Data items:
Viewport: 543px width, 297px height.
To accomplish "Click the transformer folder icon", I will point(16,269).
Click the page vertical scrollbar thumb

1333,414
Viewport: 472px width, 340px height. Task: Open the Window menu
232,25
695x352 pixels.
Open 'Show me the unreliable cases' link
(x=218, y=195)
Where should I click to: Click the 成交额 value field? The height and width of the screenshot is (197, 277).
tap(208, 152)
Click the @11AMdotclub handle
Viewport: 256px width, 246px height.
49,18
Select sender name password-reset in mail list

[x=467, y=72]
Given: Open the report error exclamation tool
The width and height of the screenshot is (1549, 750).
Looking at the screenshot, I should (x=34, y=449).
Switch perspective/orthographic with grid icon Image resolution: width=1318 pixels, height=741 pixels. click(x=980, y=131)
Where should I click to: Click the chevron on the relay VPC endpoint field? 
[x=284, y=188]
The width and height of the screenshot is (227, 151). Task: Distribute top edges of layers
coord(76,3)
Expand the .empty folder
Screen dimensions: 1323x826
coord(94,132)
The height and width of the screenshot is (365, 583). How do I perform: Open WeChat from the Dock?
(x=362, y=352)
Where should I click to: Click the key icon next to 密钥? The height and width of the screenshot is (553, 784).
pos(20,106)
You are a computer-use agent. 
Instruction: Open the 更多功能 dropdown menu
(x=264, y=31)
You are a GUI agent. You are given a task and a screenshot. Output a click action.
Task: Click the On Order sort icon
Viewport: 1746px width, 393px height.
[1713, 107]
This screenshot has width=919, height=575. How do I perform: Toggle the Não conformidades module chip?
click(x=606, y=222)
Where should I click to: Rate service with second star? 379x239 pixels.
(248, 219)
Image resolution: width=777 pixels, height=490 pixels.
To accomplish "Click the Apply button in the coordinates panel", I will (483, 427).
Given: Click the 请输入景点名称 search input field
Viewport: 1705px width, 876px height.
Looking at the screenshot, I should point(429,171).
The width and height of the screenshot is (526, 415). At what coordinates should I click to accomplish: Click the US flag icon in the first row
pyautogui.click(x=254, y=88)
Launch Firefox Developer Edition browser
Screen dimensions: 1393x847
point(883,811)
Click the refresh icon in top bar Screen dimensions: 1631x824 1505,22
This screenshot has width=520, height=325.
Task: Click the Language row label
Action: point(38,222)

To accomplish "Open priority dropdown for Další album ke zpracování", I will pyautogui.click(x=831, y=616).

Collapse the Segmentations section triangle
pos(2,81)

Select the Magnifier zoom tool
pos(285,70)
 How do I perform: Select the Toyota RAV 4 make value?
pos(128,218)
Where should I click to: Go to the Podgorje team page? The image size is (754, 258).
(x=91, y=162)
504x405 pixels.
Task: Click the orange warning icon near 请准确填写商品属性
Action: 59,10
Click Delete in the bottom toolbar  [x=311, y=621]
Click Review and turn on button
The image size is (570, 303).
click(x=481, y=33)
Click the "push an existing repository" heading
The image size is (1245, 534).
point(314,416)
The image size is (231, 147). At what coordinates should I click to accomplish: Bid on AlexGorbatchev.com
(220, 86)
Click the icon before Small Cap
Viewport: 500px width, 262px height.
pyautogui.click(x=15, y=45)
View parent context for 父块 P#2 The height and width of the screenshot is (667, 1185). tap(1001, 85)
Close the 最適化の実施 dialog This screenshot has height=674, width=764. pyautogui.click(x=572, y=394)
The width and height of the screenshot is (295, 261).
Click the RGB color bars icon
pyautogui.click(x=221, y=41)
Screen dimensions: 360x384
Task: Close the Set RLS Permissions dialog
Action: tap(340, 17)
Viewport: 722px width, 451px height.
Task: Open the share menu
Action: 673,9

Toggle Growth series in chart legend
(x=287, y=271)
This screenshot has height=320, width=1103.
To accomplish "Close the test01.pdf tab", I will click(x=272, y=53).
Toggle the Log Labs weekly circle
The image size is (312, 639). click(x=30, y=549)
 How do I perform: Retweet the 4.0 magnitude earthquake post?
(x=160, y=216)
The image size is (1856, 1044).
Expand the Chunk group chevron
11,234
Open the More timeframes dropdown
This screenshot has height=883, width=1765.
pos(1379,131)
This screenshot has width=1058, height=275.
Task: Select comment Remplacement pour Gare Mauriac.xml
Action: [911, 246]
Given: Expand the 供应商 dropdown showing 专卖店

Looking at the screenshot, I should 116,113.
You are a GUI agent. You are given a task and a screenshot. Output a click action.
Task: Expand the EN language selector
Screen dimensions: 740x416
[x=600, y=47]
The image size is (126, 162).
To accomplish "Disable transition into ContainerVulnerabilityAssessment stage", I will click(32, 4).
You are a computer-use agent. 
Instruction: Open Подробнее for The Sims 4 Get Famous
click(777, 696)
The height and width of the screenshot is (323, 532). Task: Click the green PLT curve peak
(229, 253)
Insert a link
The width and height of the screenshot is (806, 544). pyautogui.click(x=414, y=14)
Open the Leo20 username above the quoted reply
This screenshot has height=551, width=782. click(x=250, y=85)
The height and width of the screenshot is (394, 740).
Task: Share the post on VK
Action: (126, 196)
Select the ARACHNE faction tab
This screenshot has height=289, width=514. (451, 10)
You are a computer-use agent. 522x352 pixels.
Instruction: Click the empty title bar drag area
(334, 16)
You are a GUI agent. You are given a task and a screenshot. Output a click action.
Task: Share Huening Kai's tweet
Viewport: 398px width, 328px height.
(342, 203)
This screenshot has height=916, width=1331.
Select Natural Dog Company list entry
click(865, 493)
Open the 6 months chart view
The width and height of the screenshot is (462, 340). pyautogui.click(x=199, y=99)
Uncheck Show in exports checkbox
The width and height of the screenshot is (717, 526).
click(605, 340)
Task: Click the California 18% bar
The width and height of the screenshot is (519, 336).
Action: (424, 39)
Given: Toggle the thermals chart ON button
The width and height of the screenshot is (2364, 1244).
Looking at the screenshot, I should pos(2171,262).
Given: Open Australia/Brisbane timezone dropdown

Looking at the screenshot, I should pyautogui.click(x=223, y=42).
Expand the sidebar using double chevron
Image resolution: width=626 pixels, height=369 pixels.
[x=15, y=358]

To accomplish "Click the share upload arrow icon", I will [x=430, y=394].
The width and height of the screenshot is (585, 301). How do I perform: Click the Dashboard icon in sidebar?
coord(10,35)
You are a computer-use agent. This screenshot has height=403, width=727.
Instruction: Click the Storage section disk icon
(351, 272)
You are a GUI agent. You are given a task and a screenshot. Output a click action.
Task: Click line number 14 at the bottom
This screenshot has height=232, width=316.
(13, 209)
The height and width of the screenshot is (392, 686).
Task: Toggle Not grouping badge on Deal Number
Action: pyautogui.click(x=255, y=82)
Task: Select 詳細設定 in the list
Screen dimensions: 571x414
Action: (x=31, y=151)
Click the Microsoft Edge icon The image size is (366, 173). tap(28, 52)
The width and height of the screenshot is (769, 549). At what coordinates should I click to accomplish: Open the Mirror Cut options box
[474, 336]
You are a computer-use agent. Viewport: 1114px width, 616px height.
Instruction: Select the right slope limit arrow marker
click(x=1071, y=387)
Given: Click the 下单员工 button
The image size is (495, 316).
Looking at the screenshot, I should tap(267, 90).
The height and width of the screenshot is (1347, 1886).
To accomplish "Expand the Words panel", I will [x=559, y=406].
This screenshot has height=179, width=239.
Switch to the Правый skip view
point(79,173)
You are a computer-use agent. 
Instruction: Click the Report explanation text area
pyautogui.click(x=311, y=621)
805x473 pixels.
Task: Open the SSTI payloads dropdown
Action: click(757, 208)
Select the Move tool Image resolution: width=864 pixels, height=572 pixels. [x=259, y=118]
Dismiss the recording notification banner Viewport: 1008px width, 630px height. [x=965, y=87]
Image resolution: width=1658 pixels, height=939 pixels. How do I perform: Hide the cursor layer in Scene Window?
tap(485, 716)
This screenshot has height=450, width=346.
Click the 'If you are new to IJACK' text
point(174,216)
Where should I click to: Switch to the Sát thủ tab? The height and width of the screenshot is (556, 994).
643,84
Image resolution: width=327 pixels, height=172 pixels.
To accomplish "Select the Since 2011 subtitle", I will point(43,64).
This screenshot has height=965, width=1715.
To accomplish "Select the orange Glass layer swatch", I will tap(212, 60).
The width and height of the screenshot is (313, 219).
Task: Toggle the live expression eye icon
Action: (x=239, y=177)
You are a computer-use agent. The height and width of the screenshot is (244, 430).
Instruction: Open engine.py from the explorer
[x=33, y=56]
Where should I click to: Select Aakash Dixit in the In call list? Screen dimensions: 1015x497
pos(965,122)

**YOUR TASK**
Reproduce word for word every line of the records from the one containing "Image resolution: width=327" through the end of the records, including both ends.

**REPLY**
Image resolution: width=327 pixels, height=172 pixels.
To accomplish "Select the Since 2011 subtitle", I will point(43,64).
This screenshot has height=965, width=1715.
To accomplish "Select the orange Glass layer swatch", I will tap(212, 60).
The width and height of the screenshot is (313, 219).
Task: Toggle the live expression eye icon
Action: (x=239, y=177)
You are a computer-use agent. The height and width of the screenshot is (244, 430).
Instruction: Open engine.py from the explorer
[x=33, y=56]
Where should I click to: Select Aakash Dixit in the In call list? Screen dimensions: 1015x497
pos(965,122)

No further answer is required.